Supplements I Recommend To My Patients Around the Time of Eye Surgery
For many with glaucoma it’s not possible to adequately control the condition with oral supplements and/or topical prescription medications. It may be necessary to consider surgical treatments in order to avoid additional loss of vision. I am often asked by my own patients whether there are any supplements that should be added or discontinued around the time of surgery.
What follows are some guidelines that I have found useful for my patients who are anticipating surgical treatment of glaucoma. Please note that these are guidelines I use when making personalized recommendations to my patients in whom I have a knowledge of both their glaucoma and general health conditions. These guidelines may not apply to you nor should they be considered medical advice. When adding any supplement or other medication prior to or early after surgery it is important to make your surgeon aware of this change as many supplements can interact with the healing process.
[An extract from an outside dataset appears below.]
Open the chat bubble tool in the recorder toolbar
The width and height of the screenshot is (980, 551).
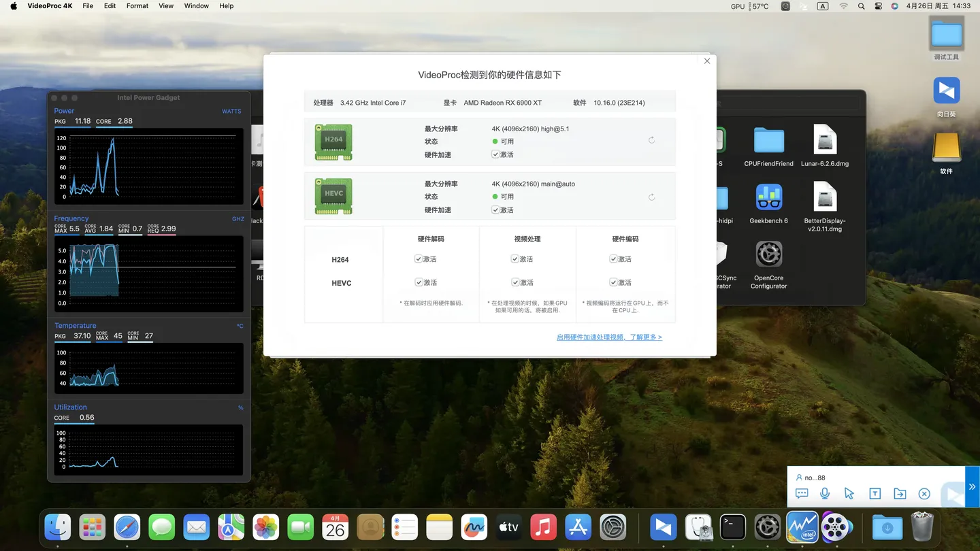pyautogui.click(x=802, y=494)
First – Supplements that Should be Discontinued Prior to Surgery
A number of supplements have anti-platelet/anticoagulant activity. Undesirable and potentially dangerous bleeding could occur if these supplements are being taken at the time of many eye surgeries. This is especially true for incisional glaucoma surgeries. “Incisional” just means that a cut is made with a blade.
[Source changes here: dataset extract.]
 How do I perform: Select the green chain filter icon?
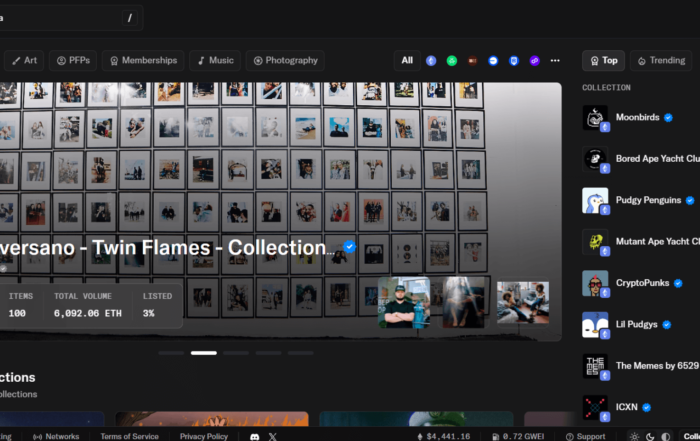click(x=452, y=61)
Unless your surgeon specifically indicates otherwise, the following supplements should be discontinued prior to eye surgery:
- Black Currant
- Dan Shen (Salvia miltiorrhiza)
- Forskolin (Coleus)
- Ginkgo biloba
- Omega-3 Fatty Acids (combined DHA and EPA)
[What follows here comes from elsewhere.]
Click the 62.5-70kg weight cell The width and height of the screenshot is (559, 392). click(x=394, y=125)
- May be OK if only DHA is taken
- Tumeric (Curcumin)
- Vitamin E[
- Wolfberry (Goji Berry)
Some eye surgeries (such as Laser Trabeculoplasty and “clear corneal” cataract surgery) do not damage blood vessels. With these surgeries it may be OK to continue using the supplements listed above if your surgeon agrees.
Supplements that May Prevent IOP “Spikes” After Surgery
Intraocular pressure (IOP) elevations (”spikes”) after eye surgery are common. Most people without glaucoma can tolerate moderate post-operative IOP elevations without fear of losing vision. This is not necessarily so in those with glaucoma. Optic nerves that have already been damaged are more likely to sustain additional damage by post-operative IOP elevations. Thus, it is important that IOP spikes be avoided or effectively blunted in those with glaucoma.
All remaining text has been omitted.